# Start of Input data

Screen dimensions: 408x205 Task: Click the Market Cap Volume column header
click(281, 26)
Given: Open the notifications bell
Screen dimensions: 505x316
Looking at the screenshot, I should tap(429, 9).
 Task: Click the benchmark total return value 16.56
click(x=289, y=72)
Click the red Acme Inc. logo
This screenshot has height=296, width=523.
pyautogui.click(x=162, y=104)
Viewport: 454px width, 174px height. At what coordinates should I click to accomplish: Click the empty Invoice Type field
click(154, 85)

# End of Input data
# Start of Input data

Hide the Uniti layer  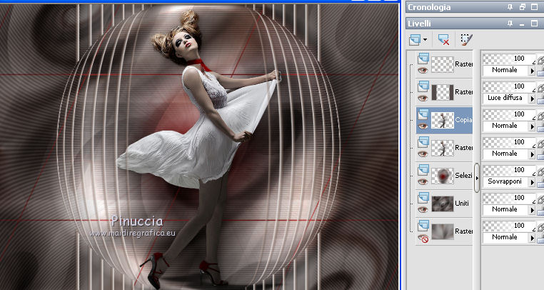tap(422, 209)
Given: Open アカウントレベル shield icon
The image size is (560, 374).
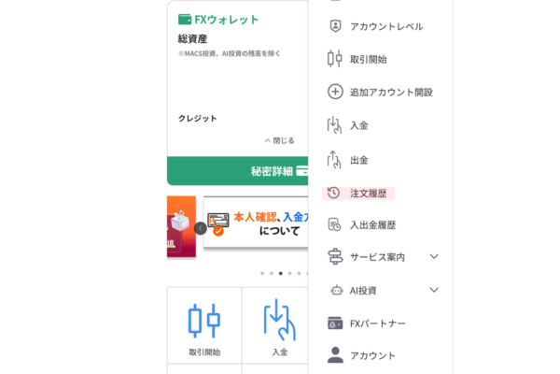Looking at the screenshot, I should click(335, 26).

# End of Input data
# Start of Input data

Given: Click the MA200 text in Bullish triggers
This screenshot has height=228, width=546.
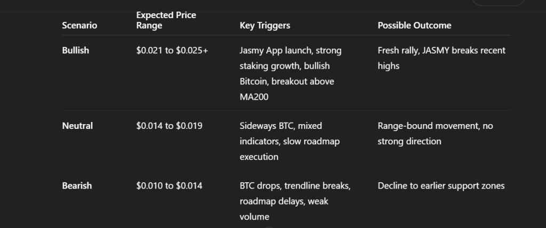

# End of Input data

__What needs to be done__: Can you copy the lines word for word, beginning at the line that contains "Task: Click the benchmark" and stopping after the line that contains "click(154, 85)"?

__Response to the task__:
 Task: Click the benchmark total return value 16.56
click(x=289, y=72)
Click the red Acme Inc. logo
This screenshot has height=296, width=523.
pyautogui.click(x=162, y=104)
Viewport: 454px width, 174px height. At what coordinates should I click to accomplish: Click the empty Invoice Type field
click(154, 85)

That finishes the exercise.